Being inlanders all of our lives, we looked forward to our first visit to the ocean with curiosity and excitement, but it took visiting relatives to get us there. It was then an overnight trip to go and come because we had to take the ferry across the bay. We went one weekend in June, two families of us in two cars. Because we had to wait in line for the ferry, we did not arrive until two in the afternoon even though we had left early one Saturday morning. After 1ocating an overnight stance away from the shore, we changed quickly into suits and hurried down to the beach for our first swim.

We had to gaze a while before we swam. I was disappointed in the beginning. The sea was just a large body of water disappearing in the distance, not even an exciting color. Then, as I watched the waves break on the shore, I was caught by the sound and the rhythm, so ceaseless, so alive. The froth of the waves was enchanting, and I forgot the expanse.

"Let's swim!" I exclaimed, seeking the feel of the froth. Although a fair number of bathers were present, no one was swimming.

"Why isn't anybody in the water?" asked my husband. "Perhaps it's cold," I said because it was June. I had known when we planned the trip that few enjoyed the water that early in the season. We had, however, come to Washington from the north country. There my husband had proclaimed, "Syracuse has two seasons, winter and July." We had spent much time in the water there where one either learned to endure the cold or didn't swim.

"Come on," I said, "we're lucky. We like it cold." So in the water we went, just my husband and I. The other family members thought they'd wait a while with the children running to and fro like sandpipers ahead of the waves.

The water was cold all right, and the surf was rough. We each took a nasty spill and then decided to work ourselves out beyond the breakers where the waves were less turbulent. There the gentle rise and fall of the waves before they broke was like a lullaby, and my husband and I danced up and down with glee.

"Let's go in," my husband said suddenly with a curious strain in his voice. I wasn't ready to leave but, vaguely aware of the strain, I obediently moved toward the shore.

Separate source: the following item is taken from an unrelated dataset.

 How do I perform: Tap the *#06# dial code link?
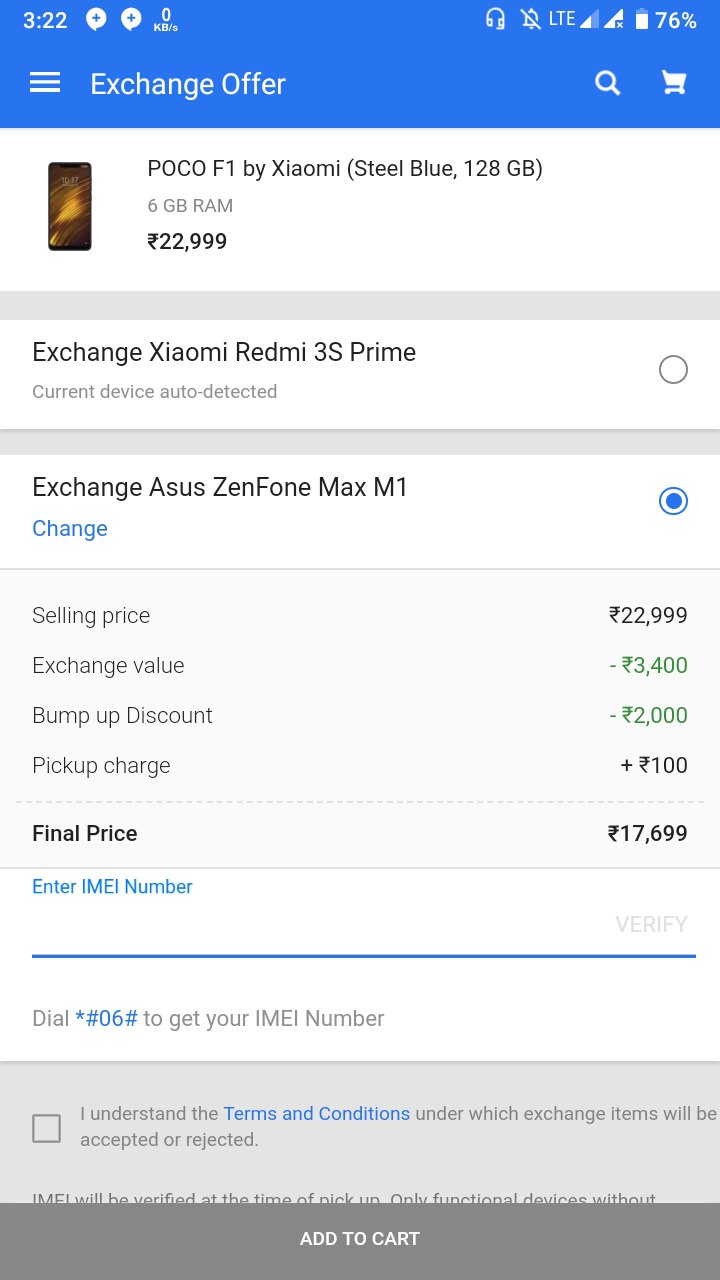tap(106, 1019)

I swam quite a while before I realized I wasn't going anywhere. He was waiting behind for my awareness.

"Keep swimming" he shouted as he saw me start. "Keep swimming as hard as you can!"

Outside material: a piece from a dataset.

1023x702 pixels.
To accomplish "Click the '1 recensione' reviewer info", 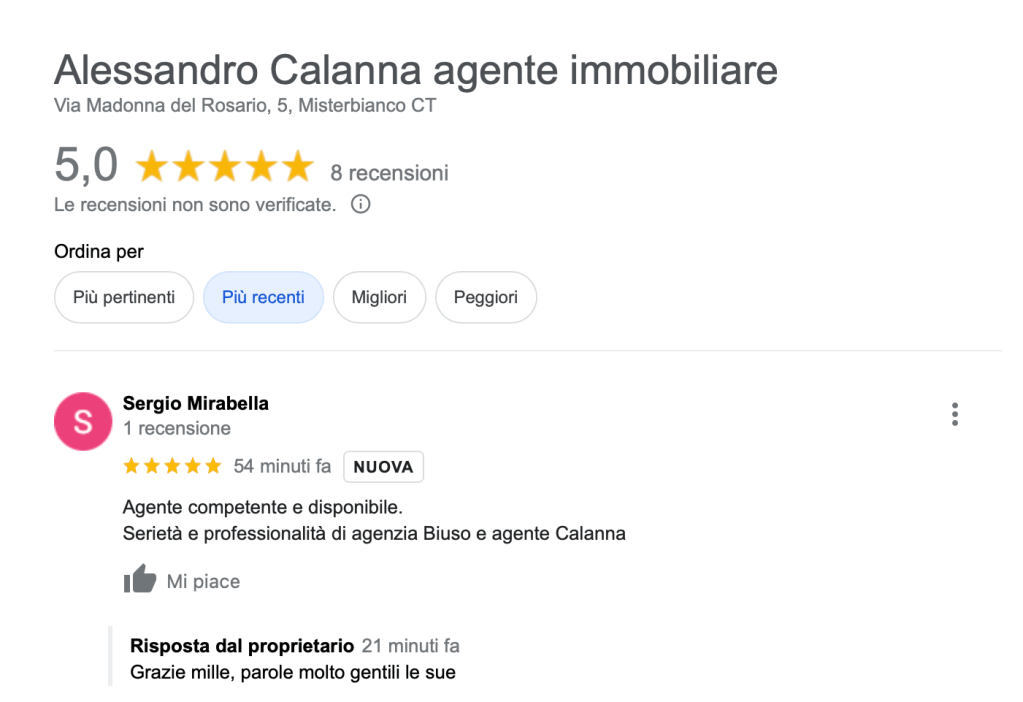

He was an expert, but I was not. I swam and loved the water, but I took forever to get anywhere. No technique. Just hours in childhood of watching others and then trying myself. My swimming was as wasteful of energy as a baby in a bathtub.

My husband stayed behind me as I kicked and strained. The whole ocean moved out faster than I could move in. We had never heard of a riptide, and here we were caught in one. We discovered, as we fought, a fleeting lull when the waves moved inward before the pull below took hold -- a brief interval but important. In each lull, he pushed me from behind with his hands against my shoulders just a little jot forward.

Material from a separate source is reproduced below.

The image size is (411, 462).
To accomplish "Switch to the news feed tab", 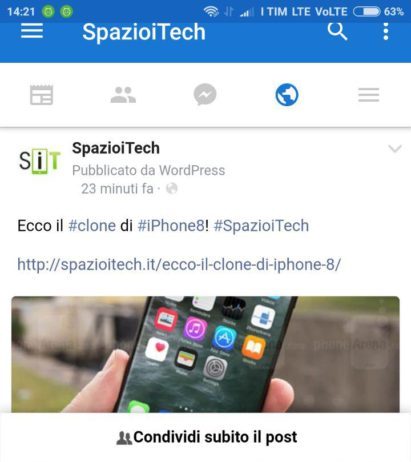I will [41, 95].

By swimming as hard as I could when the pull outward swelled below I could just barely hold the gain. Slowly, patiently, he pushed me as I gasped and reached and kicked till finally, when I thought I could kick no more and lowered my legs in defeat, I felt my tip toes touch the sand. I drew them up in horror as I felt the force of the tide rush outward below, but I knew we were near and struggled anew. Reaching the shore in exhaustion, we flopped on the beach, too tired even to take deep breaths to grasp the air. The waves continued to lash the shore, leaving peep holes here and there as the coquinas sought shelter in the sand. We were astounded as we began to recover to discover that no one even realized we had been in trouble.

The sea, the sand, and my husband. What do they mean to me? I am the sea, busy above, turbulent below, washing back and forth, pulled by the tides and the wind. He is the sand, safe and firm along the shore where the waves break hard upon it, but so soft in the arid spots that feet and wind can mold it. An ocean needs a shore to show its beauty, and the sand is a desert without the sea.